An open‐labelled study of granulocyte colony‐stimulating factor in the treatment of active Crohn's disease

Summary Background : Immunodeficiency syndromes associated with a Crohn's‐like illness suggest innate immune defects may lead to Crohn's disease. Anecdotal cases using haemopoietic colony‐stimulating factors report improvement in intestinal disease associated with these syndromes. Aim : To test the safety and efficacy of recombinant human granulocyte colony‐stimulating factor in active Crohn's disease. Methods : In an open‐labelled 12‐week trial, patients with a Crohn's Disease Activity Index between 220 and 450 were treated with recombinant human granulocyte colony‐stimulating factor (filgrastim, Neupogen). Concomitant immunosuppressants were prohibited except prednisone ≤20 mg/day.
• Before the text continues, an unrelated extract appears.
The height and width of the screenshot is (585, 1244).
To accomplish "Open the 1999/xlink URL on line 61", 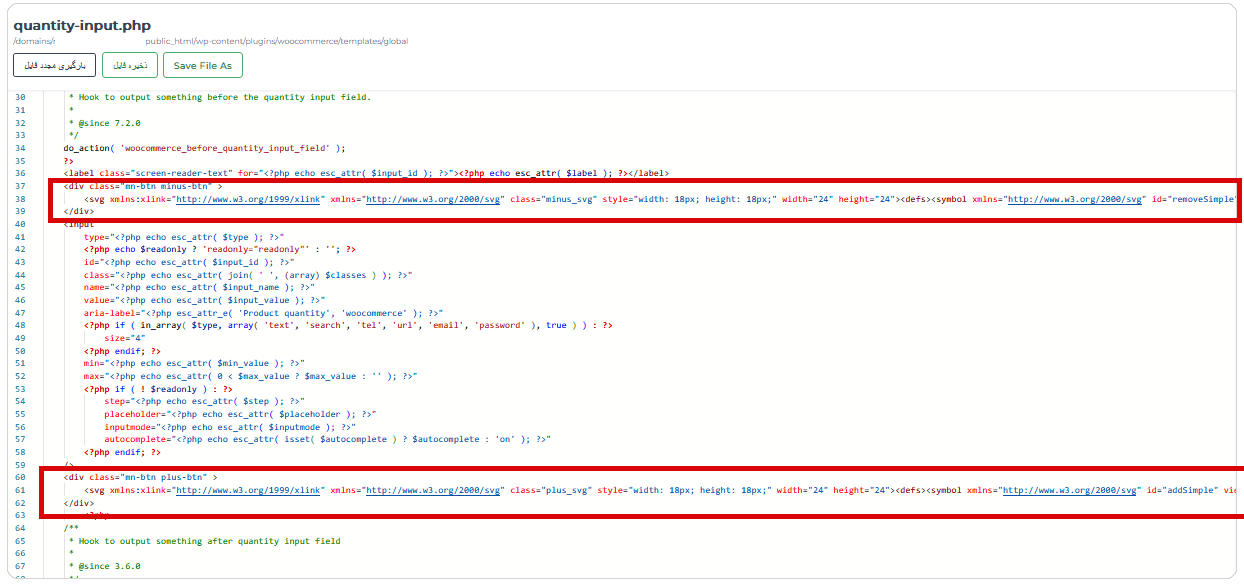I will pos(249,491).
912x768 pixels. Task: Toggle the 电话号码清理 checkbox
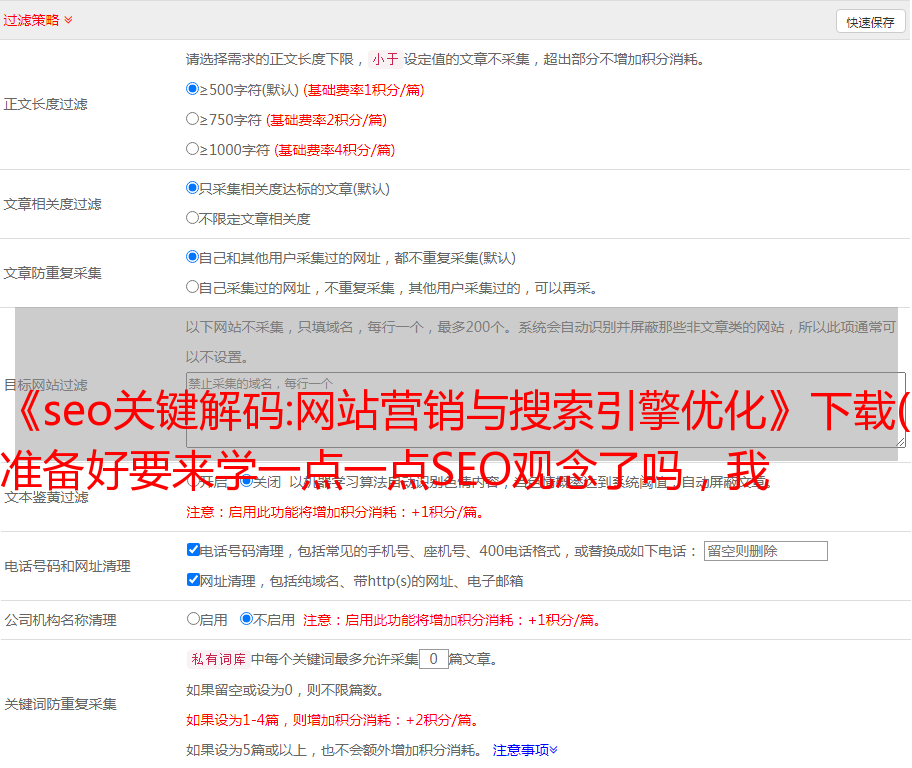[194, 550]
Patient's received recombinant human granulocyte colony‐stimulating factor 300 mcg daily subcutaneously adjusted to achieve an absolute neutrophil count between 25 and 35 × 10 9 /L. Results : Twenty patients were enrolled with a mean initial Crohn's Disease Activity Index of 307 (range: 234–428). Fifteen patients (75%) completed 8 weeks; 13 patients (65%) completed 12 weeks with the mean Crohn's Disease Activity Index for patients continuing through those times of 196 (range: 36–343) and 162 (range: 20–308), respectively. At week 12, 11 patients (55%) demonstrated a decrease of at least 70 points; five (25%) achieved a sustained remission. The mean decrease was statistically significant at each assessment time‐point. Three of four patients with fistulae had a positive response. Adverse effects included bone pain, mostly mild resolving with continued treatment. One patient was hospitalized with a viral‐like syndrome but it is uncertain if this was treatment related. Conclusion : Recombinant human granulocyte colony‐stimulating factor is safe and potentially effective therapy for active Crohn's disease.